Without naming the president, or the country, President Xi Jinping took aim at his US counterpart's "America first" agenda in a major speech on Tuesday.
Xi takes aim at Trump (and doesn’t even drop his name)
Xi said a “Cold War mentality” of “zero-sum games” was increasingly out of date, trying to present China as a force for global good in his keynote address at the Boao Forum on the southern Chinese island of Hainan.
“No matter how developed China is, we will not threaten anyone, overthrow the existing international system, or seek to build our sphere of influence,” Xi said, in his first public speech after securing constitutional changes that allow him to stay on as president indefinitely.
Trade and tariffs
Boao is known as Asia’s answer to the World Economic Forum in Davos.
On trade, Xi said that China is not seeking a surplus – exporting more goods than importing it – in an apparent response to Trump’s objection to his country’s trade deficit with China.
He objected to threats of new US tariffs against China's products, again without naming the country.
“We hope that developed countries will stop setting artificial barriers to regular, reasonable trade of high-tech products, and relax the limits of exporting high-tech products to China,” said Xi.
In late March, the Trump administration proposed the first tariffs specifically targeting China. Citing intellectual property theft, the US said it would impose a 25% levy on $50 billion worth of Chinese high-tech products, such as semiconductors and robots.
China fired back by proposing similar levies on $50 billion worth of US exports. Last Thursday, Trump threatened to slap additional tariffs on $100 billion more Chinese imports.
Pledging to open up China’s market further, Xi announced a series of measures intended to make it easier for foreign investors and firms to do business in the country.
Xi said that China would lower automobile import duties this year, in an apparent response to Trump’s recent criticism of China's unfair trade practices.
When a car is sent to the United States from China, there is a Tariff to be paid of 2 1/2%. When a car is sent to China from the United States, there is a Tariff to be paid of 25%. Does that sound like free or fair trade. No, it sounds like STUPID TRADE - going on for years!— Donald J. Trump (@realDonaldTrump) April 9, 2018
Rules relating to foreign ownership of the automobile industry will also be relaxed, Xi said, although he didn't offer a timetable.

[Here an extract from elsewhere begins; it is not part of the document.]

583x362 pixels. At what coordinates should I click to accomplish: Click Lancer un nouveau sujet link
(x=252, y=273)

Xi also vowed to open up the services industry – the financial industry in particular – lift some restrictions on foreign investment, better protect intellectual property and lower import duties for other products.

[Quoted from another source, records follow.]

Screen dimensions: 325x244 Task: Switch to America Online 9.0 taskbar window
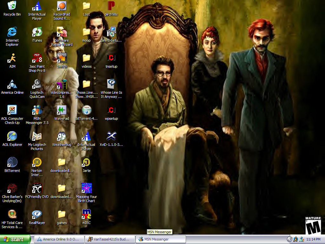pyautogui.click(x=59, y=239)
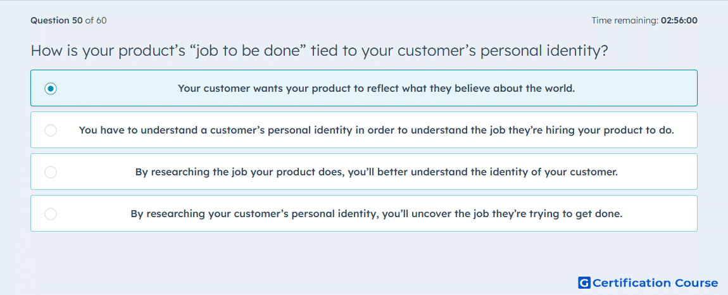
Task: Click the 'of 60' total questions text
Action: (96, 20)
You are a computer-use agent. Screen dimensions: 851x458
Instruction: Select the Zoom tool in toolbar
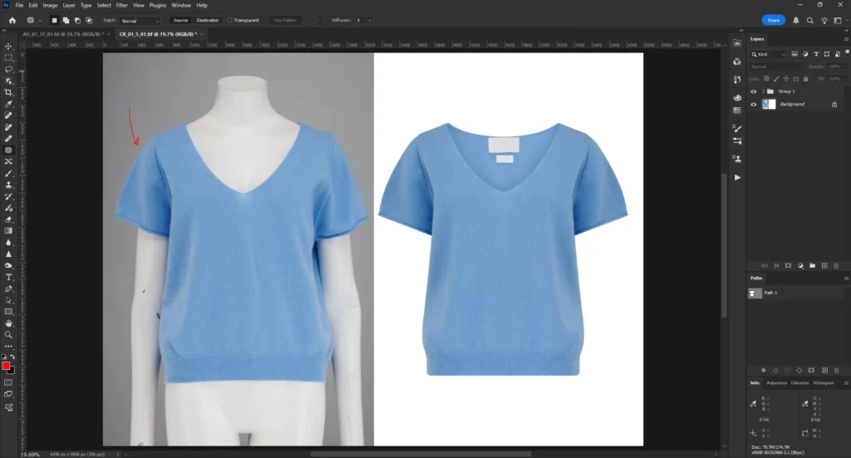[x=8, y=334]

Experts said that Trump would likely take credit for China’s new measures, but they argue that these measures were introduced in China’s interest, not America’s.

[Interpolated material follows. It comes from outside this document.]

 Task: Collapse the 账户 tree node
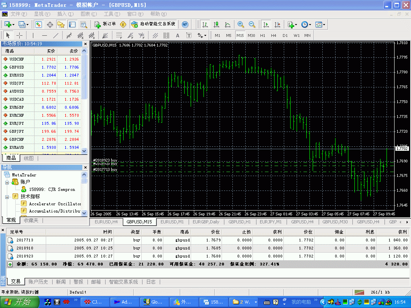[7, 182]
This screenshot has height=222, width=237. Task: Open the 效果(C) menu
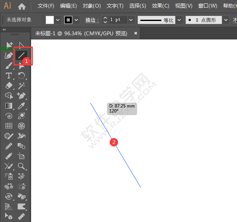pos(161,6)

Zhang Yifan, who teaches economics at the Chinese University of Hong Kong, told Inkstone that the Chinese government had been working on new policies “long before” the trade dispute with the US.
For example, Beijing decided to raise caps on foreign equity in China’s financial sector last November, he said.
“It is in China’s own interest to further open up the economy. Many foreign firms are leaving China. Finding a way to retain them and attracting new foreign firms are important tasks for the government.”
Opening up, really?
China has vowed to open its economy and allow better market access before, and hasn’t always delivered, analysts said.
“I don’t think there is much new in Xi’s speech,” said William Hurst, an associate professor of political science at Northwestern University.
“The Chinese authorities have trailed their planned liberalization in the financial and automotive sectors for some time now,” said Duncan Innes-Ker, regional director for Asia of the Economist Intelligence Unit. Xi’s commitments, he said, remained “quite vague.”
But if Xi follows through on his plans, then next year’s Boao could see a very different China in the spotlight.